By Phil Franz-Warkentin, MarketsFarm
Winnipeg, Jan. 17 (MarketsFarm) – ICE Futures canola contracts were stronger on Friday, taking back much of the losses posted earlier in the week amid ideas those declines were overdone.
A turn higher in Chicago Board of Trade soyoil and soybeans provided underlying support. A weaker tone in the Canadian dollar also underpinned the futures.
However, large supplies in the commercial pipeline tempered the upside. The Canadian Grain Commission reported total visible canola supplies of 1.5 million tonnes in its latest weekly report.
About 17,596 canola contracts traded on Friday, which compares with Thursday when 14,099 contracts changed hands. Spreading accounted for 11,580 of the contracts traded.
SOYBEAN futures at the Chicago Board of Trade were stronger on Friday, seeing a correction ahead of the weekend after dropping sharply earlier this week.
Uncertainty over the phase one trade deal signed between the United States and China earlier this week remained a feature in the market, as traders are skeptical over how much more U.S. agricultural commodities China will actually buy.
Forecasts calling for improving moisture conditions for developing soybean crops in Brazil also put some pressure on values, tempering the advances.

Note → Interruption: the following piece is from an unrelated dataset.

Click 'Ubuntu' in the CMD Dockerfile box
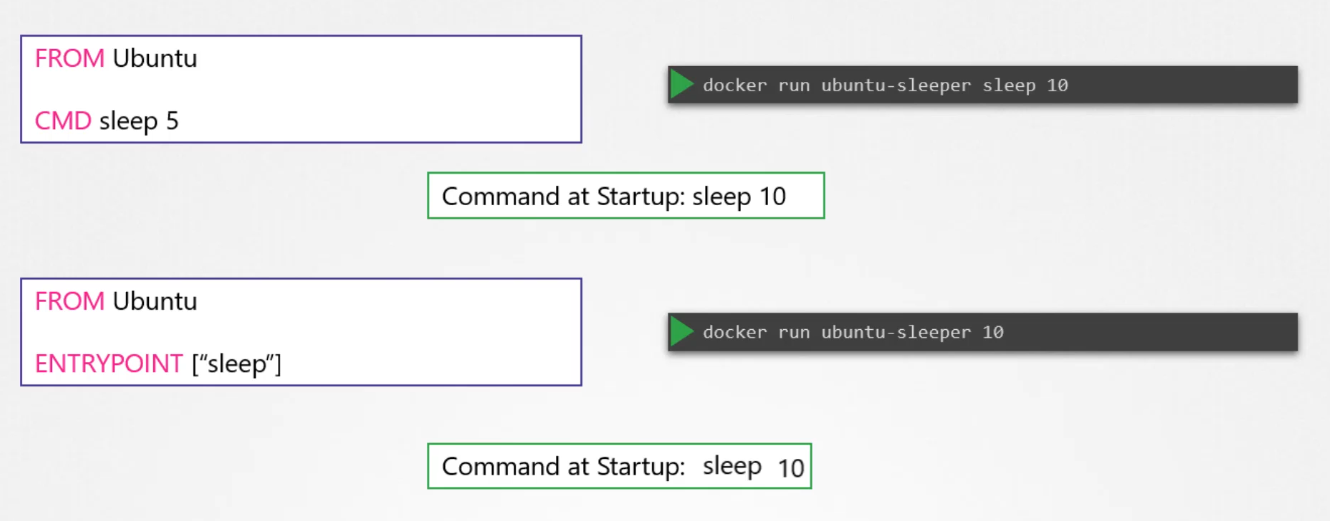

Losses in Malaysian palm oil, amid increasing tensions between that country and India, were also bearish for soyoil. However, soyoil futures uncovered chart support and turned higher.
CORN was also up on Friday, seeing a correction after dropping to its lowest levels in one month on Thursday. Yesterday’s solid weekly export data was also supportive.
WHEAT futures were due for a correction ahead of the weekend as well, with the biggest gains in Minneapolis spring wheat as solid export demand provided support. Ideas that yesterday’s losses were overdone added to the pre-weekend buying interest.
Production concerns elsewhere in the world, including Europe and Australia, contributed to the strength in the futures.